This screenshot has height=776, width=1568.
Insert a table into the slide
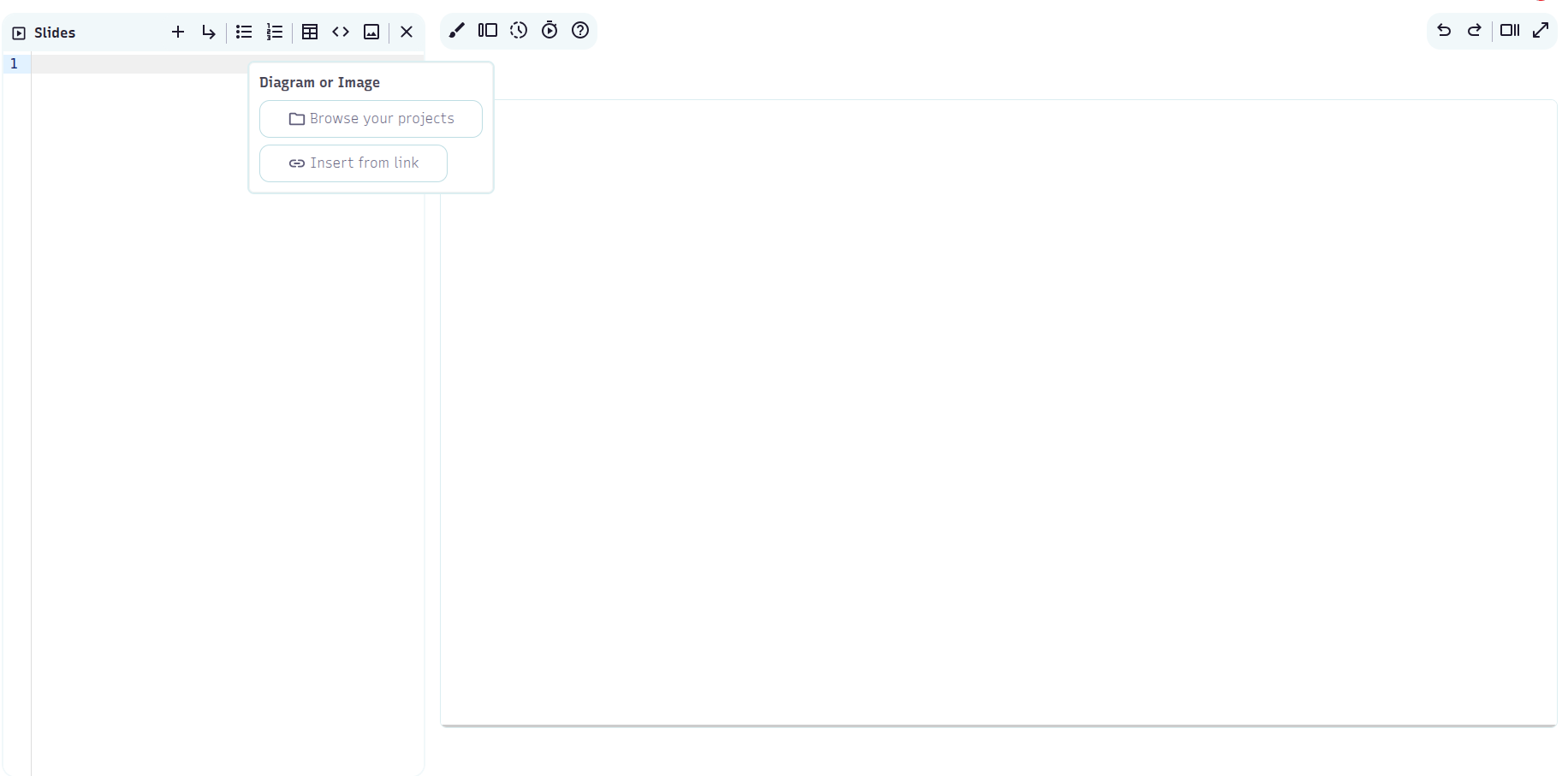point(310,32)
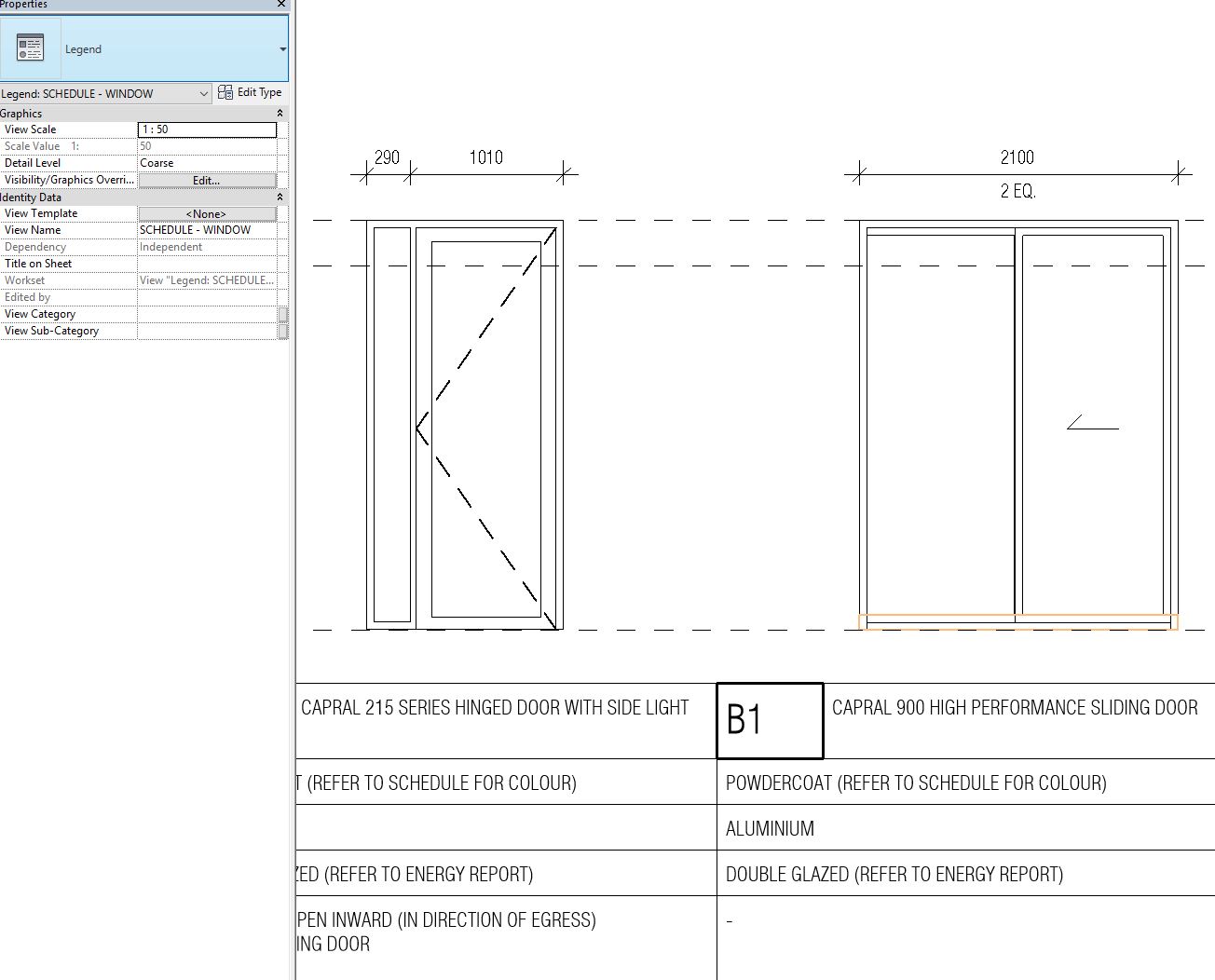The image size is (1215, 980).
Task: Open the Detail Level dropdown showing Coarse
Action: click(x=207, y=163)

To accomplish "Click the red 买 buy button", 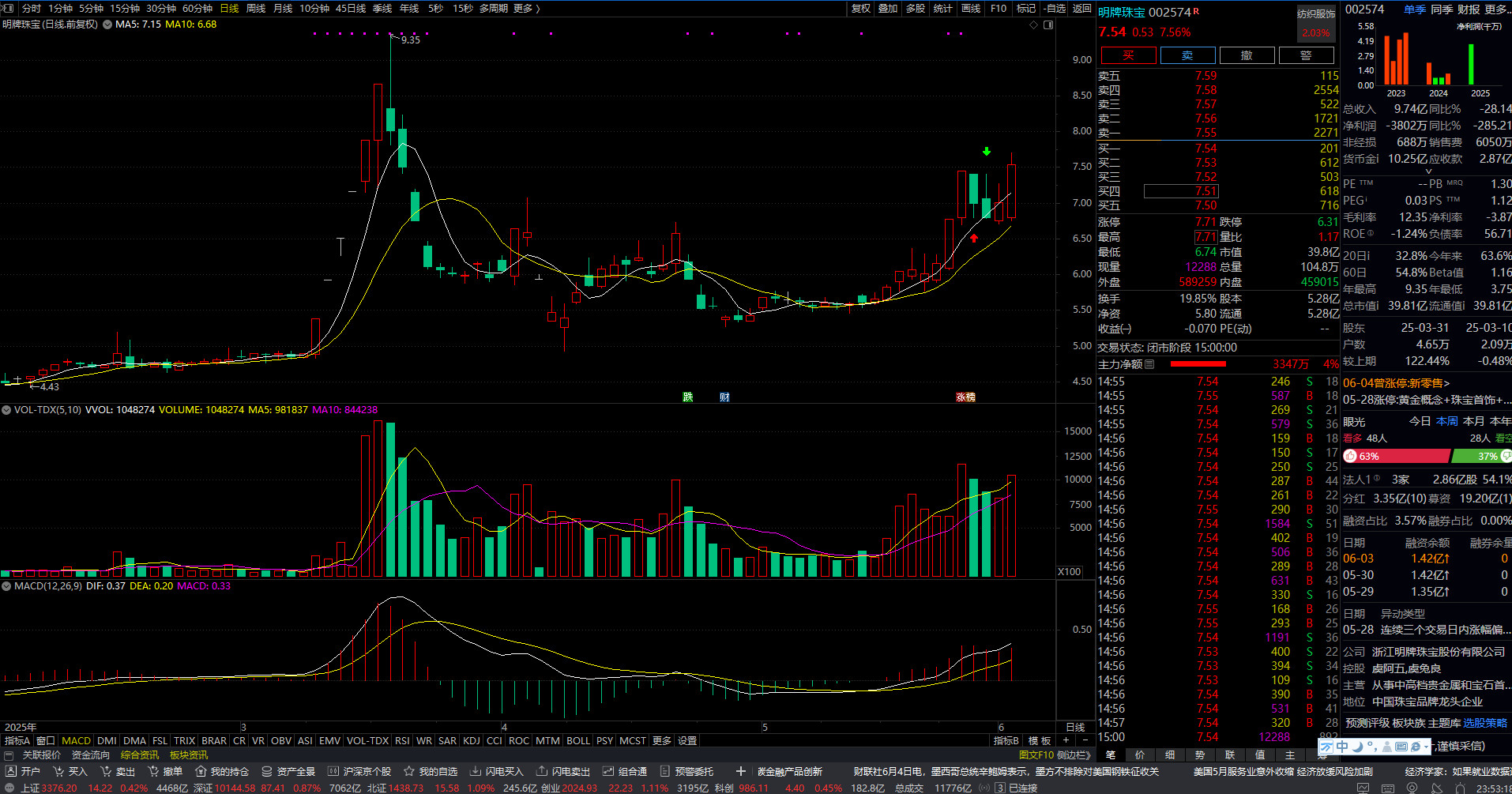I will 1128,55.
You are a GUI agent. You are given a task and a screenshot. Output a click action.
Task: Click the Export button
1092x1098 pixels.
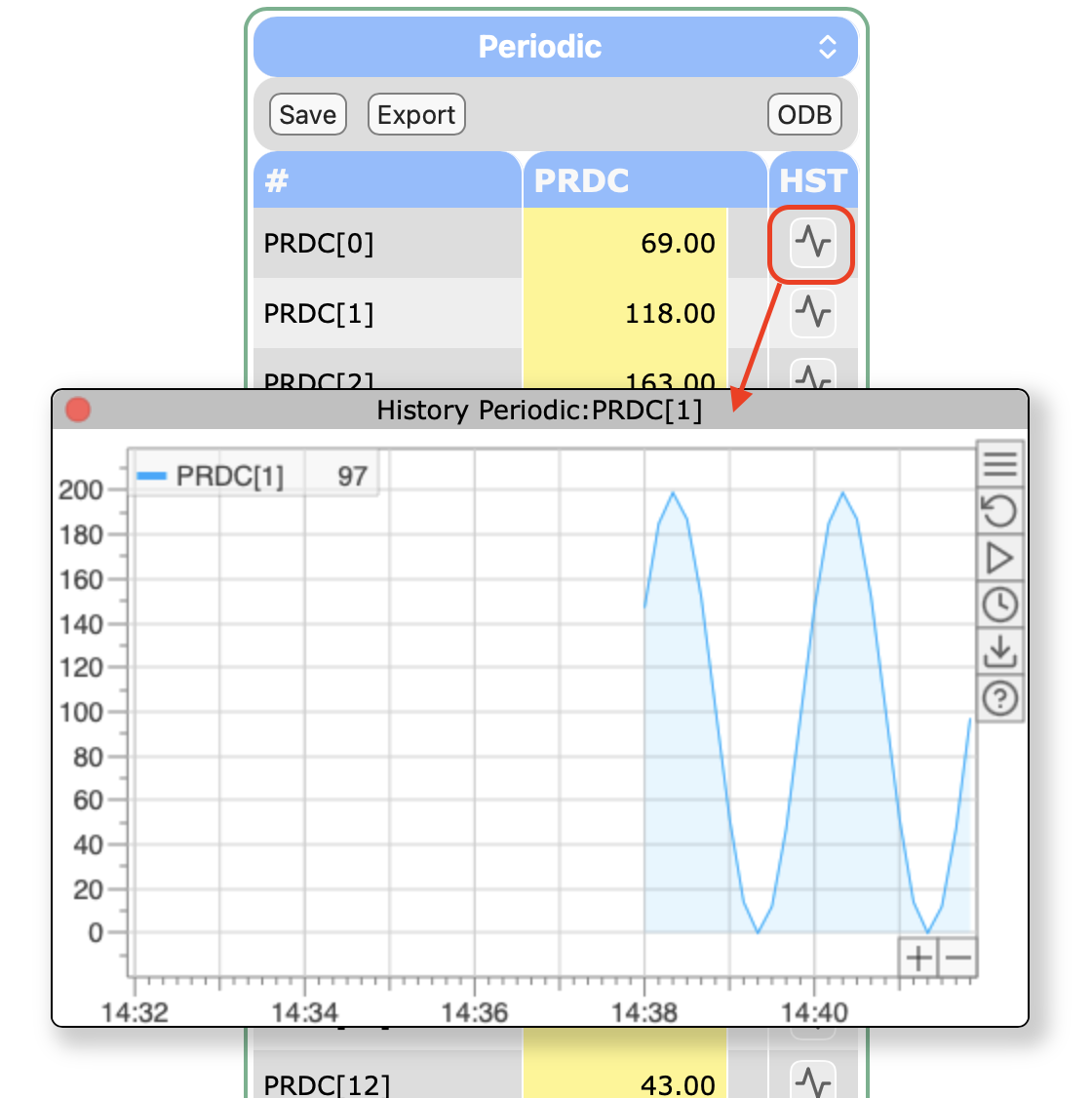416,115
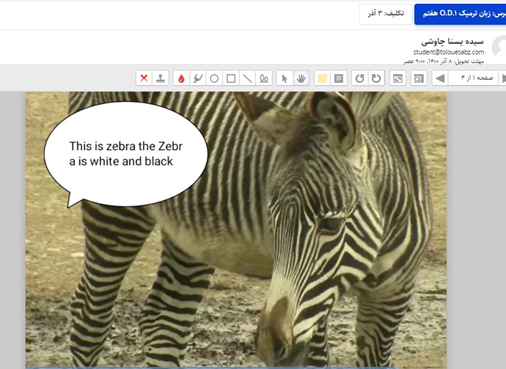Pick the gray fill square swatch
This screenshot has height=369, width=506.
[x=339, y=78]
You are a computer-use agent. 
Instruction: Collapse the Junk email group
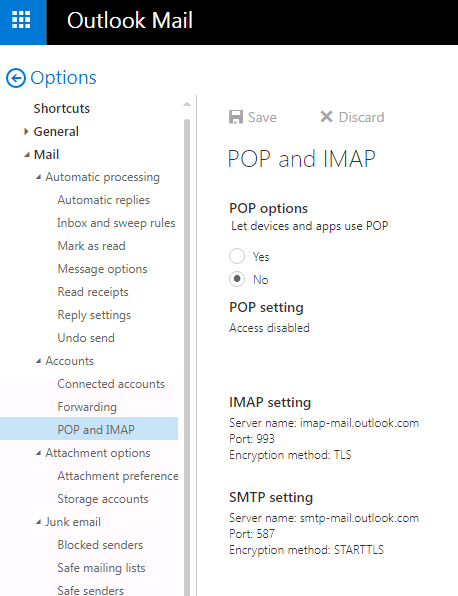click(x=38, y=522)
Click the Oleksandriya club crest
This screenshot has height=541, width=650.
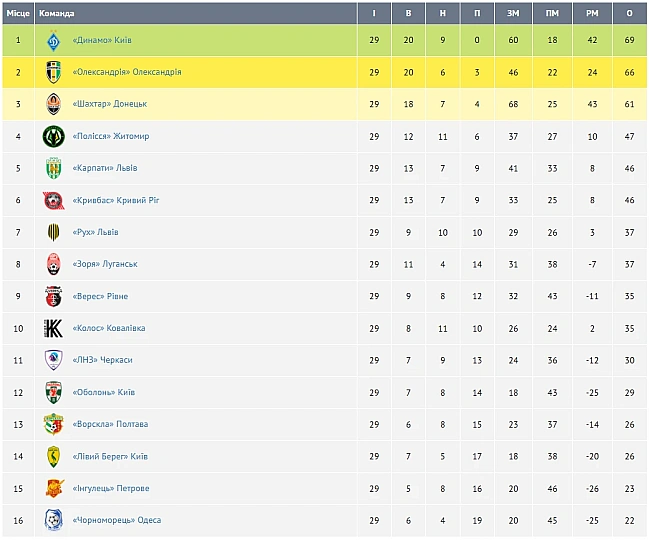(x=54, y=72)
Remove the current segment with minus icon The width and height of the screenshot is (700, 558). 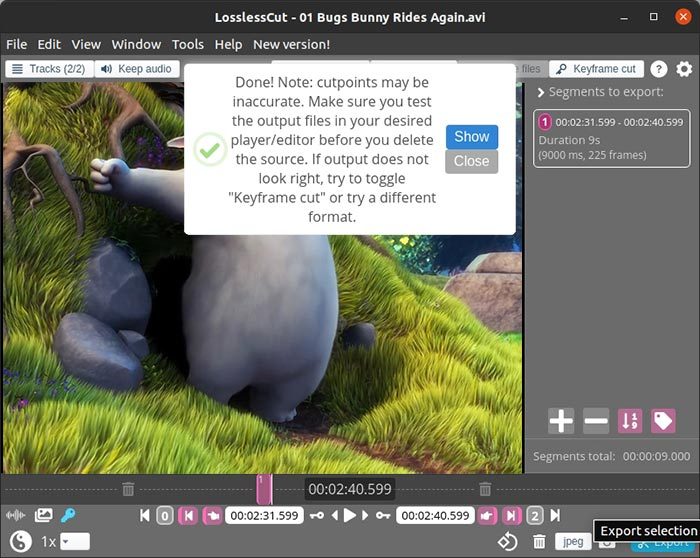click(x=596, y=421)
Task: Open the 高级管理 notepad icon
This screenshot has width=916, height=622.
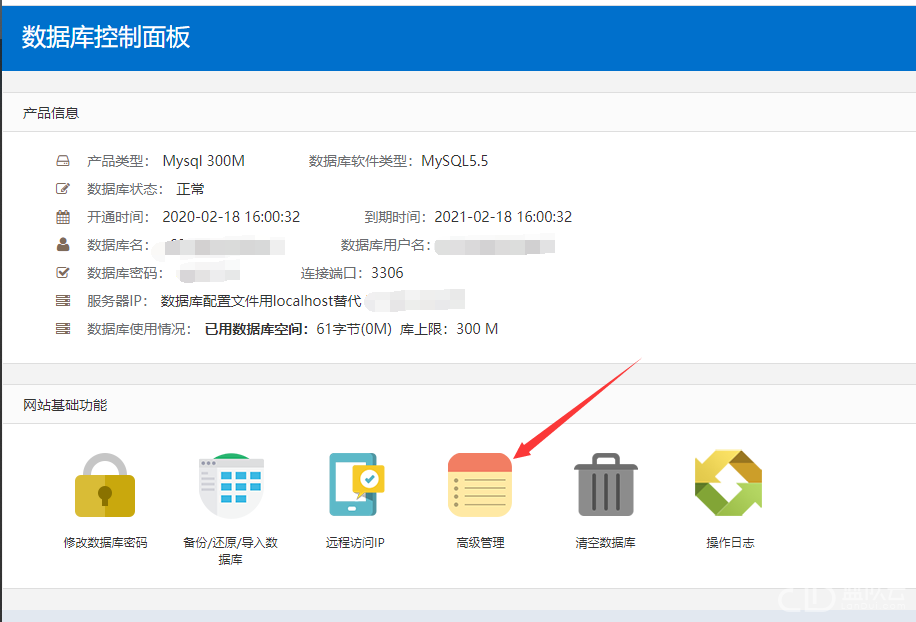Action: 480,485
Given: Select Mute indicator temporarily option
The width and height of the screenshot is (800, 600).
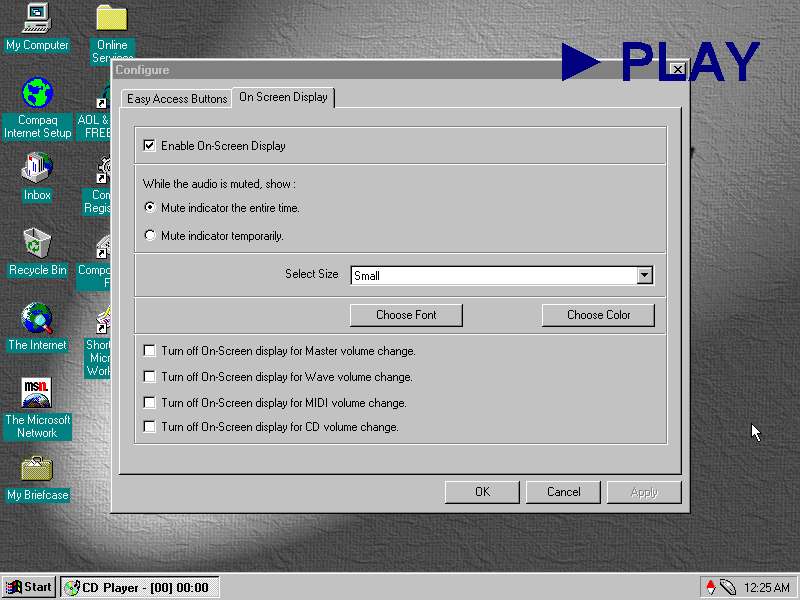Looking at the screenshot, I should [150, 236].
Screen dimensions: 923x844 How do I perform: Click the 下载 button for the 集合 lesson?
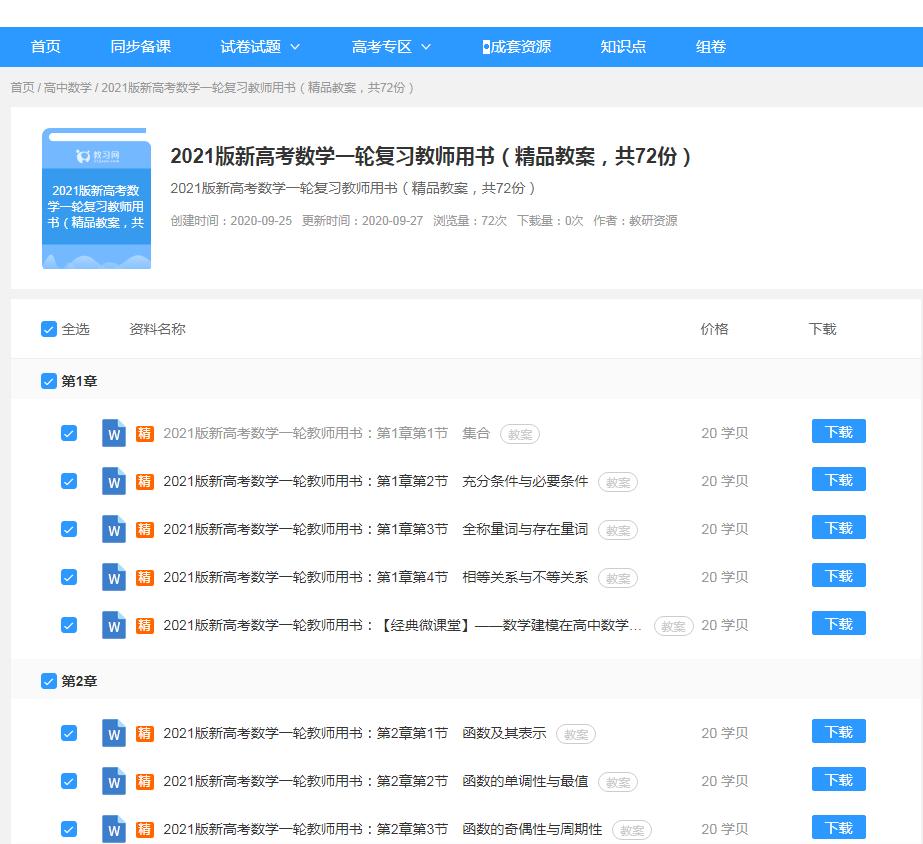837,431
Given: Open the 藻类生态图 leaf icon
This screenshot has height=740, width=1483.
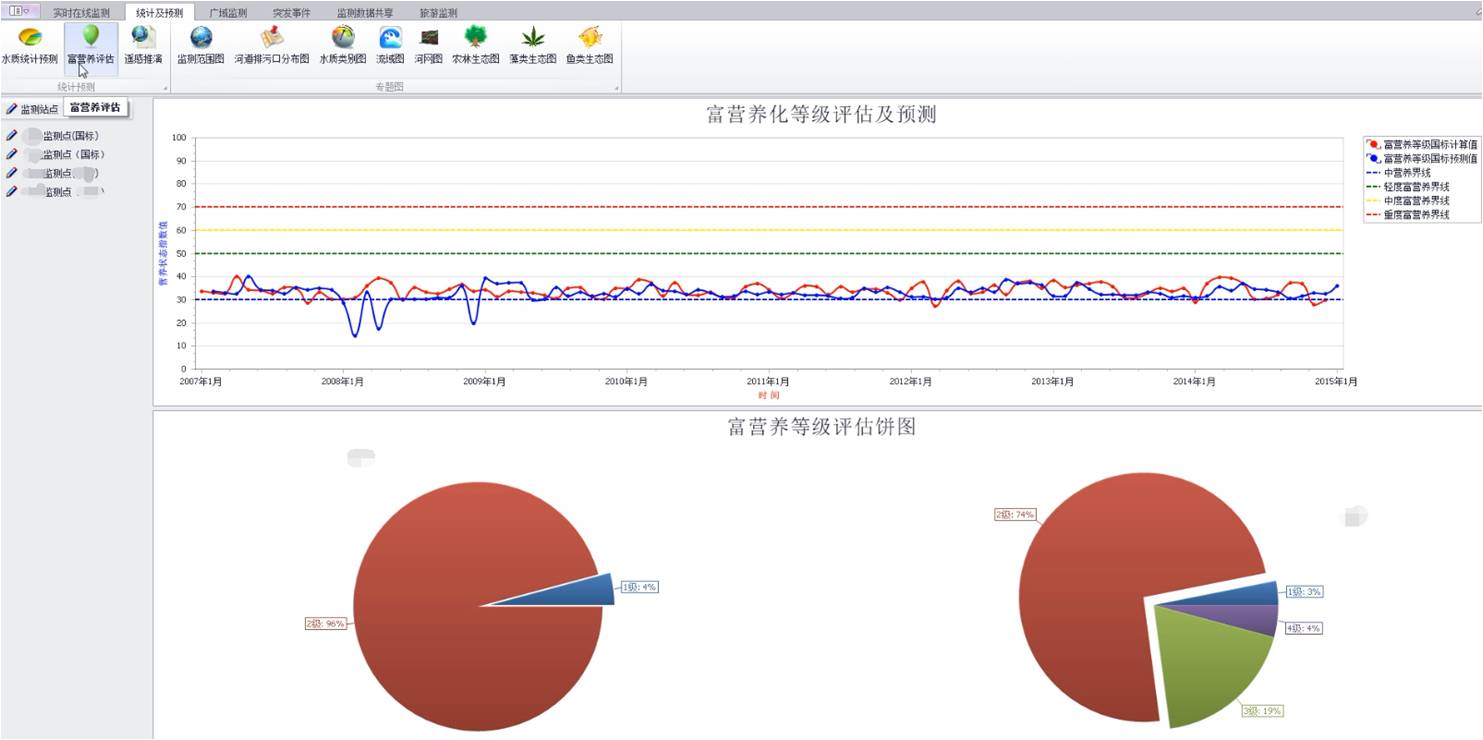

☆ ☆ ☆ ☆ ☆

§ **Exercise**: In the part that opens with the line containing "Given: Open the 藻类生态图 leaf icon" and closes with the end of the records, please change "leaf icon" to "leaf symbol" and leave everything else as it is. Give only those lines, without the pictures.

§ **Solution below**:
Given: Open the 藻类生态图 leaf symbol
This screenshot has height=740, width=1483.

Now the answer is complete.